Figure 2. Effect of PEV with MSTBV (a,b,c) on infectivity to vector over 20 years when delivered via EPI (black), EPI with boosters (blue) and EPI with 95% mass vaccination (red) for transmissions settings of EIR 21 (a), 42 (b) and 168 (c).

Results obtained assuming a vaccine efficacy of 52%, half-life of 10 years and homogeneity value of 10.

Figure 3. Time to elimination given initial efficacies (x-axis) of vaccine for different transmission settings (square indicates combination with MSTBV and circle without).

All results are for vaccines delivered via EPI with mass vaccination, no elimination is achieved under these conditions for vaccines delivered via EPI or EPI with boosters. Results obtained assuming vaccine half-life of 10 years and homogeneity value of 10.

Figure 4. Effect of initial efficacy (a–c), vaccine half-life (d–f) and degree of heterogeneity (g–i) on the number of events averted per 1000 person years by PEV for the reference transmission setting of EIR 21.

Results obtained assuming vaccine efficacy of 52%, a vaccine half-life of 10 years and homogeneity value of 10, unless the values are varied along the x-axis. Vaccines are distributed via EPI (circles), EPI with boosters (*) and EPI with 70% mass vaccination (squares).

Figure 5. Effect of initial efficacy on effectiveness of PEV for different transmission settings delivered via EPI (a–c), EPI with boosters (d–f) and EPI with 70% mass vaccination (g–i).

Results obtained assuming a vaccine half-life of 10 years and homogeneity value of 10.

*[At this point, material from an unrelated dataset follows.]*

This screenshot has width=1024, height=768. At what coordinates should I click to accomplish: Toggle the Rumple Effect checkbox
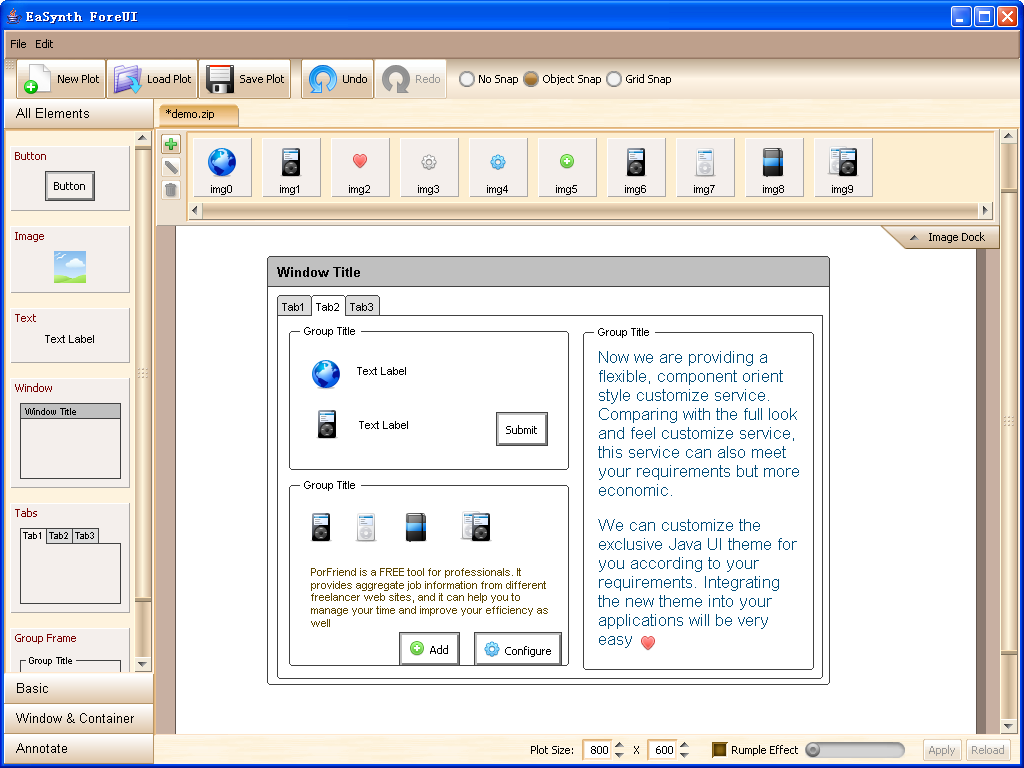point(719,750)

Figure 6. Effect of vaccine half-life on effectiveness of PEV for different transmission settings delivered via EPI (a–c), EPI with boosters (d–f) and EPI with 70% mass vaccination (g–i).

Results obtained assuming a an initial vaccine efficacy of 52% and homogeneity value of 10.

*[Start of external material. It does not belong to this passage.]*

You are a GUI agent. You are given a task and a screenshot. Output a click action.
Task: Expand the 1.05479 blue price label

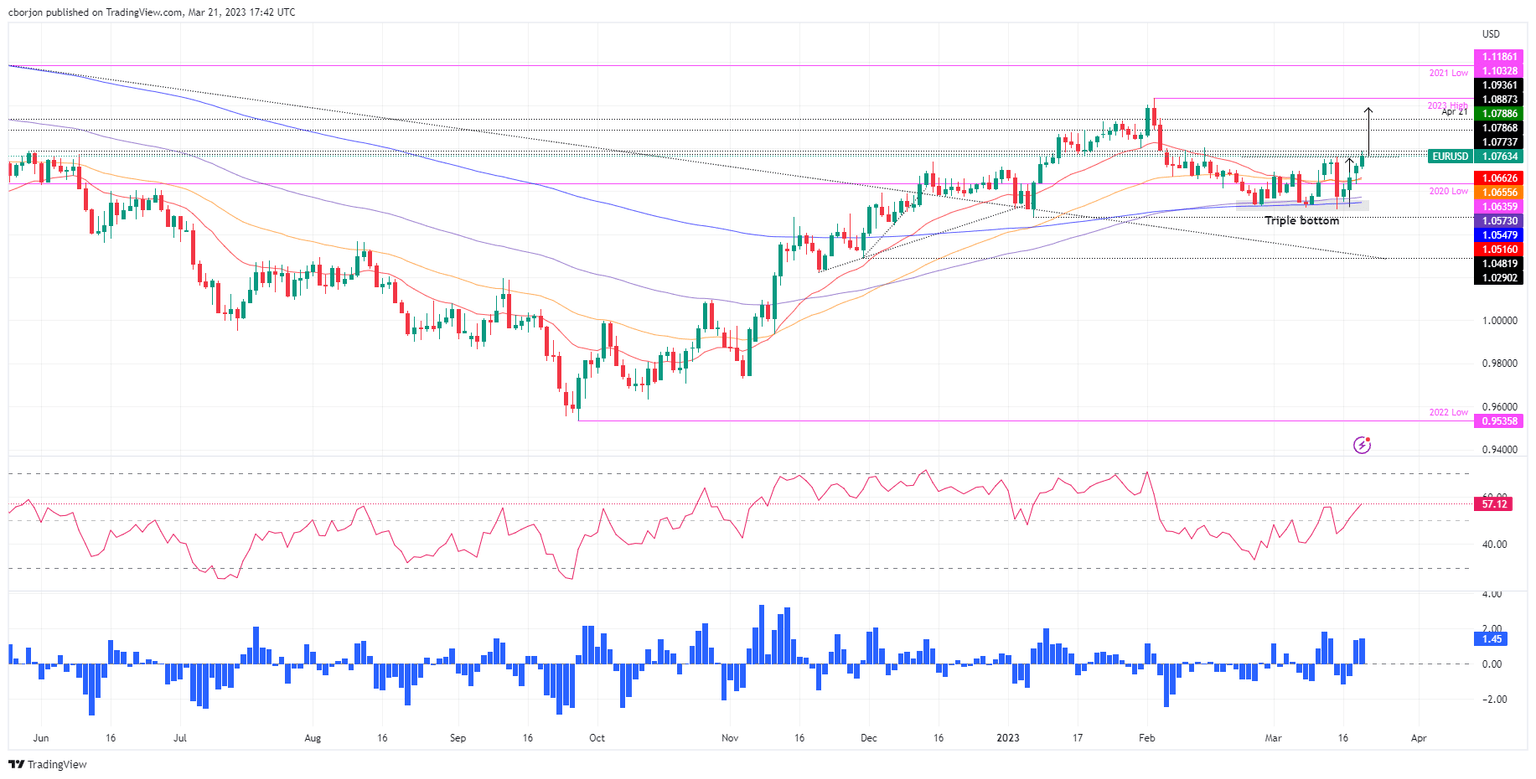[1500, 235]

Figure 7. Effect of initial efficacy on effectiveness of all vaccines for different transmission settings delivered via EPI (BSV (a–c), BSV/TBV (d–f), PEV (g–i), PEV/TBV (j–l), BSV/PEV (m–o) and BSV/TBV (p–r)).

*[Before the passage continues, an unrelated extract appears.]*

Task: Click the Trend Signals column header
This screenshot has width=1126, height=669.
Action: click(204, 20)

Results obtained assuming a vaccine half-life of 10 years and homogeneity value of 10.

Figure 8. Effect of initial efficacy on effectiveness of all vaccines for different transmission settings delivered via EPI with 70-% mass vaccination (BSV (a–c), BSV/TBV (d–f), PEV (g–i), PEV/TBV (j–l), BSV/PEV (m–o) and BSV/TBV (p–r)).

Results obtained assuming a vaccine half-life of 10 years and homogeneity value of 10.

Figure 9. Effectiveness of vaccines given different levels of mass vaccination coverage when delivered via EPI with community wide campaigns for different transmission settings (BSV (a–c), BSV/TBV (d–f), PEV (g–i), PEV/TBV (j–l), BSV/PEV (m–o) and BSV/TBV (p–r)).

Results obtained assuming an initial vaccine efficacy of 52%, a vaccine half-life of 10 years and homogeneity value of 10.